DATA RECORDS below:
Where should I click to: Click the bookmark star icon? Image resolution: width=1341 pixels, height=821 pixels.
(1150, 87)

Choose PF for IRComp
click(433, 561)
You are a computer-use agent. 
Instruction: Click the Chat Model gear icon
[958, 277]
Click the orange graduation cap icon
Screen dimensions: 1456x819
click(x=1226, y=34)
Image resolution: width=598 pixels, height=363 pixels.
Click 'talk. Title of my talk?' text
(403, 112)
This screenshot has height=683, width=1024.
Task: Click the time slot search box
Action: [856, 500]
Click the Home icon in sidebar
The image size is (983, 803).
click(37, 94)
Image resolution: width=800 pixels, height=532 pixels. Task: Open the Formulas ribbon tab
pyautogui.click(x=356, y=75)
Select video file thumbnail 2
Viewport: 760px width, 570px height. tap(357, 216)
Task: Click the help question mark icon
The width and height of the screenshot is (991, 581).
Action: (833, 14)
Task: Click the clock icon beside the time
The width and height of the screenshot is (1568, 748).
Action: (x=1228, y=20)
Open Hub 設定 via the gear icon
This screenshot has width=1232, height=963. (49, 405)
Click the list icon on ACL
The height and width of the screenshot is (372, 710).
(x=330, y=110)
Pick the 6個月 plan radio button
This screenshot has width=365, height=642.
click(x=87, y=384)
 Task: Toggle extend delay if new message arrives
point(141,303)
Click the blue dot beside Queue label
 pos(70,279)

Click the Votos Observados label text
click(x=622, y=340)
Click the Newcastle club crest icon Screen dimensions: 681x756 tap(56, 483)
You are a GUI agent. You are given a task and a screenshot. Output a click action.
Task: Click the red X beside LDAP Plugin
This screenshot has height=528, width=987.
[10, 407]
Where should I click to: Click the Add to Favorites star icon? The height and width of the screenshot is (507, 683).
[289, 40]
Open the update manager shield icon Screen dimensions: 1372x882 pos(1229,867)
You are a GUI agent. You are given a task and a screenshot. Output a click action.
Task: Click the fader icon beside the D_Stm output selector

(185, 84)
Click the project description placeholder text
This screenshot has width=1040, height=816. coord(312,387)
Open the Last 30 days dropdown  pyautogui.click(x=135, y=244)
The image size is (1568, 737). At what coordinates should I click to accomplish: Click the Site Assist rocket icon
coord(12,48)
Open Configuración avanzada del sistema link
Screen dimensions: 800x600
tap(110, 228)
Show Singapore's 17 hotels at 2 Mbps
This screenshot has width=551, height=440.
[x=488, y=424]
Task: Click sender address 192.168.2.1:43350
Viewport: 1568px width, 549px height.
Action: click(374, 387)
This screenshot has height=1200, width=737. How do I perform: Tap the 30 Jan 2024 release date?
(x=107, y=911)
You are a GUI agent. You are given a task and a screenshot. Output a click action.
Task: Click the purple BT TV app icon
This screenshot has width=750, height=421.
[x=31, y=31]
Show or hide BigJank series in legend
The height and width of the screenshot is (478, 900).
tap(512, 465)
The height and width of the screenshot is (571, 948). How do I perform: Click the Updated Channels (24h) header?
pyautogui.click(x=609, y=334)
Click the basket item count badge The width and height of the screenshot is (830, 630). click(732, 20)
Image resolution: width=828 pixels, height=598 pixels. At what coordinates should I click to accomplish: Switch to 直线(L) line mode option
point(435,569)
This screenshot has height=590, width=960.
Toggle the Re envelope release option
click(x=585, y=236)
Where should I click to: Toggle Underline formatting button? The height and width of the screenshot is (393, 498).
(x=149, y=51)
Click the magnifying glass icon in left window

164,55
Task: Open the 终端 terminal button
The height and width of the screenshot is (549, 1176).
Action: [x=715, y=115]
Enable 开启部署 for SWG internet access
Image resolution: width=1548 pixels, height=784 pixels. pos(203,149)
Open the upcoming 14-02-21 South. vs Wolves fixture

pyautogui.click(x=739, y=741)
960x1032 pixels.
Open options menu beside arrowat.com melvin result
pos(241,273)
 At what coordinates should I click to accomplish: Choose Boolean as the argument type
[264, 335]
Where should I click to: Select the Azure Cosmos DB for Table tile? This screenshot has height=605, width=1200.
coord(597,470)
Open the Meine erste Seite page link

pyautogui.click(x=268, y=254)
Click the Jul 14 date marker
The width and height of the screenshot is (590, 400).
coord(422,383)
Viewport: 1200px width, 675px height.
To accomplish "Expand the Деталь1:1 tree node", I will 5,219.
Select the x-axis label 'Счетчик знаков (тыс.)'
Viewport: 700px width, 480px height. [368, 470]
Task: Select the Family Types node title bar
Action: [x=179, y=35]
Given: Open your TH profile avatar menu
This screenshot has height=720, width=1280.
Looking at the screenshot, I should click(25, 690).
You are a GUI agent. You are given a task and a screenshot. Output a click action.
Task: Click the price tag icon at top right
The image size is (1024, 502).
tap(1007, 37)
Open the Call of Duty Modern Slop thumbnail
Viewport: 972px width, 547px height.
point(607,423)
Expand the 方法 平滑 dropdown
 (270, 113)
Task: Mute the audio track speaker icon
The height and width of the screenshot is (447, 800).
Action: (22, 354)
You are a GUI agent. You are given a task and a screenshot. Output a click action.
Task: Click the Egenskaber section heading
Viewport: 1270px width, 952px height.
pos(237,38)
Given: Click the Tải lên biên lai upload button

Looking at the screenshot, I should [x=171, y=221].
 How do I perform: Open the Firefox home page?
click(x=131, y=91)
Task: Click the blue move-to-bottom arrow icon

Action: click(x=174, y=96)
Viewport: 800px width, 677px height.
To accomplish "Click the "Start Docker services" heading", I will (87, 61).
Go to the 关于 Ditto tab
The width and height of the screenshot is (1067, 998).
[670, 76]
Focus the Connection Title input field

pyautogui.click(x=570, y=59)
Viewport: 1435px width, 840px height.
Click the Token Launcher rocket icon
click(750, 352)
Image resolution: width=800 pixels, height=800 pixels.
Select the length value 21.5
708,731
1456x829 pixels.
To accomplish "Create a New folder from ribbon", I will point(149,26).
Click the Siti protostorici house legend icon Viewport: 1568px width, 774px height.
End of DATA RECORDS.
WHAT IS REQUIRED
Lines holding the string "will": find them in the listing above and copy each one.

YOUR RESPONSE
To accomplish "Expand the Деталь1:1 tree node", I will 5,219.
To accomplish "Click the "Start Docker services" heading", I will (87, 61).
To accomplish "Create a New folder from ribbon", I will point(149,26).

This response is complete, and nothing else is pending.